SET TASK:
Reproduce the material below with every occurrence of "screenshot" changed to "screen capture" and all other text left as it stands. Omit the pictures from your answer.

MATERIAL FOR THIS EXERCISE:

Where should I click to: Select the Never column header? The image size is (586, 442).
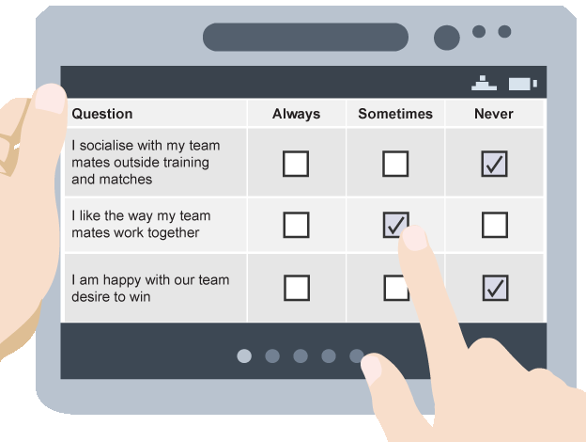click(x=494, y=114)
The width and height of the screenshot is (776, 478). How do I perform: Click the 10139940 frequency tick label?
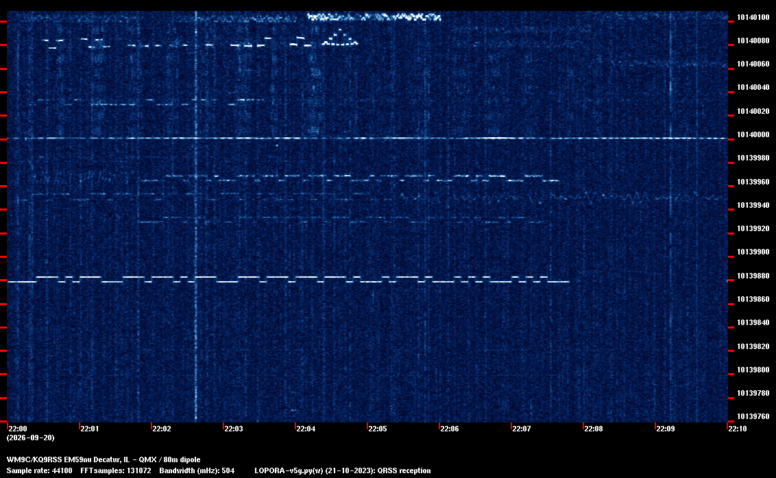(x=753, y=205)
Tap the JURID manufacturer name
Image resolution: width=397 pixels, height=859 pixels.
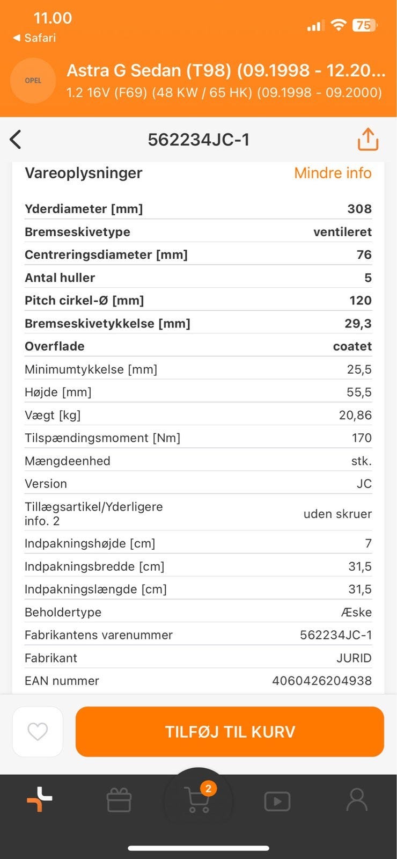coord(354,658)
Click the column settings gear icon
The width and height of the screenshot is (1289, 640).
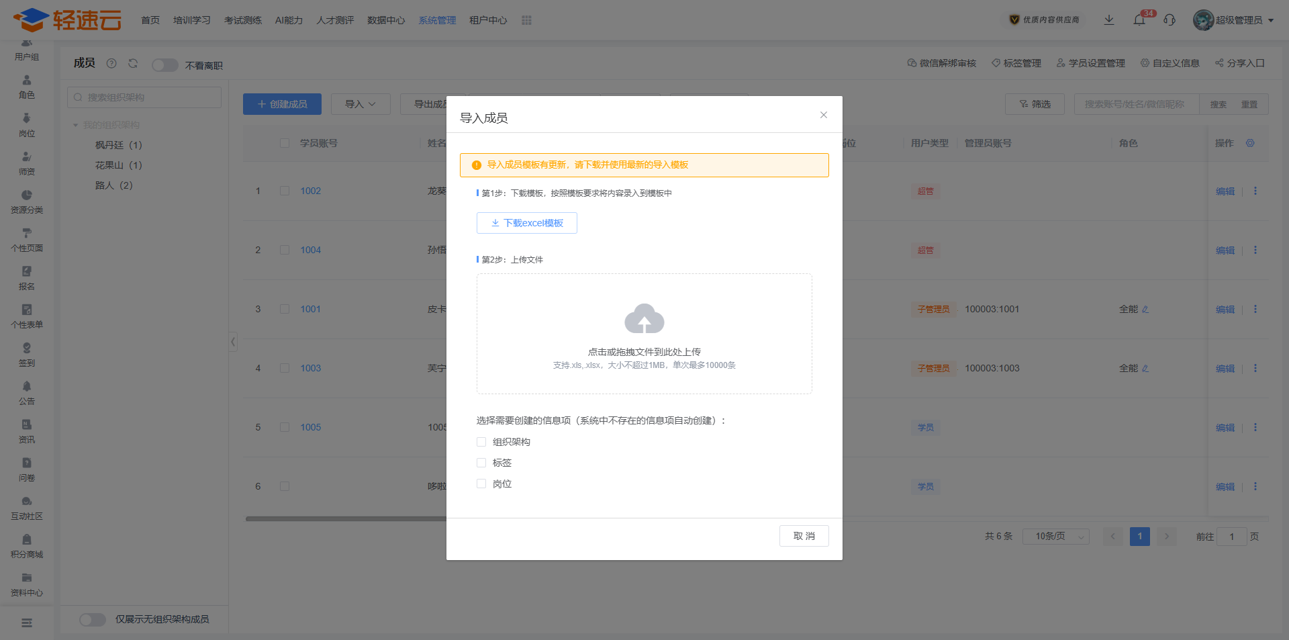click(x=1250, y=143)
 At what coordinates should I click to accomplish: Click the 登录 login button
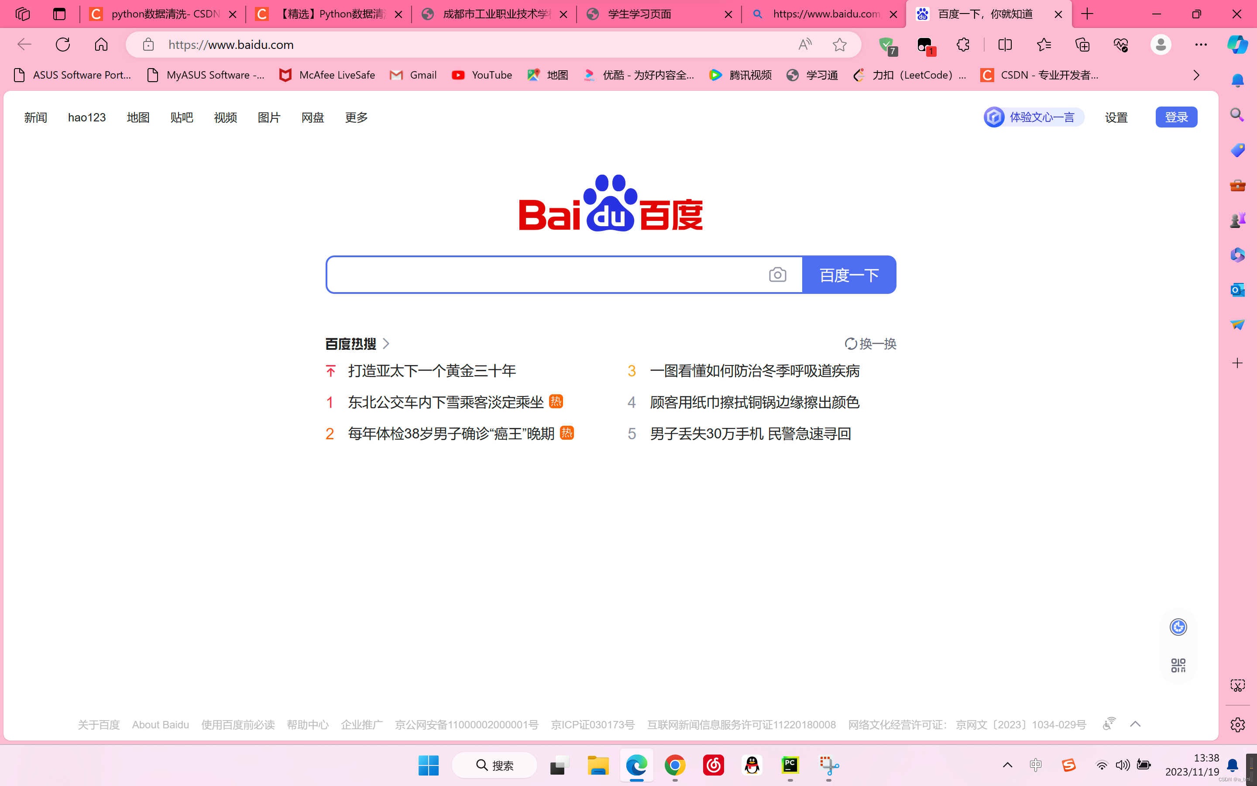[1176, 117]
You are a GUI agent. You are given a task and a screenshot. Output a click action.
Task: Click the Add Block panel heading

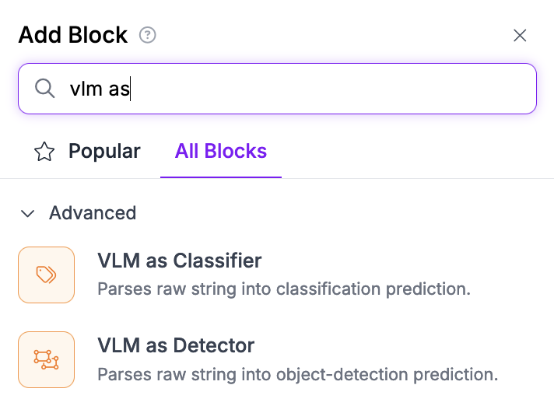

EXERCISE OUTPUT:
Where should I click to: Select the Never column header? The image size is (586, 442).
click(x=494, y=114)
The width and height of the screen capture is (776, 478). How do I perform: Click the 10139940 frequency tick label?
(x=753, y=205)
Tap the JURID manufacturer name
Image resolution: width=397 pixels, height=859 pixels.
coord(354,658)
Click the column settings gear icon
The width and height of the screen capture is (1289, 640).
click(x=1250, y=143)
 At what coordinates should I click to accomplish: Click the 登录 login button
[1176, 117]
You are a GUI agent. You are given a task and a screen capture. Output a click action.
Task: Click the Add Block panel heading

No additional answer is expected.